In online safety, proving what works isn’t just about numbers. It’s about understanding what those numbers mean for users, for partners, and for the ecosystems we protect.

For Resolver, measuring effectiveness isn’t a static process. It’s a cycle of learning, testing, refining, and reapplying across technologies, sectors, and use cases. This work helps us understand where our services perform well and where our expertise can support new challenges.

From tactical fixes to deep partnerships: The power of earning trust

Many partnerships begin in moments of urgency — a compliance deadline, a public incident, or the discovery of a gap in detection.
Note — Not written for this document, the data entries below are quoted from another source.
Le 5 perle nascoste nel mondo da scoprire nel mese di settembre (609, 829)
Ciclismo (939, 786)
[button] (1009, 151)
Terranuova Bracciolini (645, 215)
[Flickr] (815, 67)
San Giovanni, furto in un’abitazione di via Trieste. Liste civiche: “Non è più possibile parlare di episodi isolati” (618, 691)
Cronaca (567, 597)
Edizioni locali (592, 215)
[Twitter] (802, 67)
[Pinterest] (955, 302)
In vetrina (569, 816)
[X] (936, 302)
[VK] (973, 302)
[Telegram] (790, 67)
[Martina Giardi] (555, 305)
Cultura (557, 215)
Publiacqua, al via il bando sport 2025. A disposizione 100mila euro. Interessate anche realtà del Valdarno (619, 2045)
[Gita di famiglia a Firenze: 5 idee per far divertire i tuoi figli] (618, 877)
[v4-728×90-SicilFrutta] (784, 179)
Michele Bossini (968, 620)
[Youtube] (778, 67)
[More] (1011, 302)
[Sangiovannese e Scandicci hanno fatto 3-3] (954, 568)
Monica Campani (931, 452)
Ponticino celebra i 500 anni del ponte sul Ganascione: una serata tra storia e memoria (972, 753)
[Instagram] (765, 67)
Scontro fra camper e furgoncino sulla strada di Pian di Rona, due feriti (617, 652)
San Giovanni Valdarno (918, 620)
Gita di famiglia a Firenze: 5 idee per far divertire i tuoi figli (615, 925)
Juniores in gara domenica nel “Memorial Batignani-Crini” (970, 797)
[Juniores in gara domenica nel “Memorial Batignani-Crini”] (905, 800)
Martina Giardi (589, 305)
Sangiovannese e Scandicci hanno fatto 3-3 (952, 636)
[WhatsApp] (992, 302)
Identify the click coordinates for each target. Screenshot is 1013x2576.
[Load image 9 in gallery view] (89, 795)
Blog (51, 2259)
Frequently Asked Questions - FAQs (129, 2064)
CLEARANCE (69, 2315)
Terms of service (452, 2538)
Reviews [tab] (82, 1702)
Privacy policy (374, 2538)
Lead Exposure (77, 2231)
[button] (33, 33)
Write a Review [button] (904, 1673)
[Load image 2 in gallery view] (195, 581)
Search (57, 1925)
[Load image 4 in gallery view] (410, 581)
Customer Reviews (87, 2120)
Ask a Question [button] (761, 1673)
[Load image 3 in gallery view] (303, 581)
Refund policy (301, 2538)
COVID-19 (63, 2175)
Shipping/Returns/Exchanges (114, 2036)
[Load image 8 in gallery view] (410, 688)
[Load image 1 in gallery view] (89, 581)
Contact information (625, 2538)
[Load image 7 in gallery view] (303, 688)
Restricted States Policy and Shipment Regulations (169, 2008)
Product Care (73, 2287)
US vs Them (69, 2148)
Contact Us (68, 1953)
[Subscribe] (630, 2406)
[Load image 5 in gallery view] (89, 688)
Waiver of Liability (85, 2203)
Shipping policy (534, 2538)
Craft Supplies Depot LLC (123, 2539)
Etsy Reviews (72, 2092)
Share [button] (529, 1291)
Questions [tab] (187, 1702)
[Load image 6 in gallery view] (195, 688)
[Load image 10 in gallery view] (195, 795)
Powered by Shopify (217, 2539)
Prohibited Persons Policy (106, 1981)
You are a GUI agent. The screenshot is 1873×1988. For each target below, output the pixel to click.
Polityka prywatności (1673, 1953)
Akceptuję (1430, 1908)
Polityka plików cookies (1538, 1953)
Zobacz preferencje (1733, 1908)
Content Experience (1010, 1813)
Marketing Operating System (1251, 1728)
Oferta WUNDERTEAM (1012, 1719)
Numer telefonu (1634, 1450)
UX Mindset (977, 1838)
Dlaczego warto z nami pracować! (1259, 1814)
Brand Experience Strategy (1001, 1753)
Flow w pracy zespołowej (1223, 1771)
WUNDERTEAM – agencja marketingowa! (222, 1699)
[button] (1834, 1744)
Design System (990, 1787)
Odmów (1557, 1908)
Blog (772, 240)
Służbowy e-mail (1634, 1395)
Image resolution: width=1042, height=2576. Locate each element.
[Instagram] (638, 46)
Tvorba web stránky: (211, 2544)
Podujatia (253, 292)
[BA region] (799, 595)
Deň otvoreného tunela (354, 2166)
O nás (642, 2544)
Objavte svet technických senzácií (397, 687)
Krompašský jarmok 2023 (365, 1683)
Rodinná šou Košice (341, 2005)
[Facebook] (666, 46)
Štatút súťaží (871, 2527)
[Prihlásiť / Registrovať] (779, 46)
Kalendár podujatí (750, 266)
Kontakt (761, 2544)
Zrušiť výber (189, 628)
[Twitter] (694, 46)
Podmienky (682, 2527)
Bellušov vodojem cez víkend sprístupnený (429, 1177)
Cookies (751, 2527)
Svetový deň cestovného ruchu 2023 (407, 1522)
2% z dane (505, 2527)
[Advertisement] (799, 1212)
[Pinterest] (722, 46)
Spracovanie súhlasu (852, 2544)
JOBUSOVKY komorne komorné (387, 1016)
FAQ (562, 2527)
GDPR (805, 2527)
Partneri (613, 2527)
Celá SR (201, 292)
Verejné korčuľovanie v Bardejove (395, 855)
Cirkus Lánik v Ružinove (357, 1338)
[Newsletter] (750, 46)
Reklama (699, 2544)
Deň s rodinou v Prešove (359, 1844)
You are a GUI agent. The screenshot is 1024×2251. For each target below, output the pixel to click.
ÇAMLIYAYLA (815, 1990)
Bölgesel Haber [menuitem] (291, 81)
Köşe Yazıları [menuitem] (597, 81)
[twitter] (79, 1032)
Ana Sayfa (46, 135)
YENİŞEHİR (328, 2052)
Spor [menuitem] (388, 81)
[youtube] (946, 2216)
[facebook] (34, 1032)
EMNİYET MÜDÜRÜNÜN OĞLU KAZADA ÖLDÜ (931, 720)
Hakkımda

These engagements are often tactical at first, focused on immediate results: fast takedowns, high enforcement rates, or visible outcomes.

But genuine progress in Trust & Safety doesn’t stop there. True partnership begins when the conversation shifts from reaction to reflection. When both sides move beyond quick fixes and start working together to build consistency, alignment, and shared understanding .

“Trust isn’t something we ask for. It’s something we earn every day. It’s built in the follow-up calls, the data reviews, and the willingness to listen and adjust. That’s when a tactical solution becomes a trusted alliance.”
— Fiona Thornton, VP Partnerships, Resolver

Over the years, we’ve seen that the partnerships with the strongest outcomes are the ones where trust becomes mutual. One partner once shared that trust isn’t one-way — it’s something built through consistent action, empathy, and transparency. That perspective stayed with us because it reflects exactly how meaningful collaboration takes shape in this work.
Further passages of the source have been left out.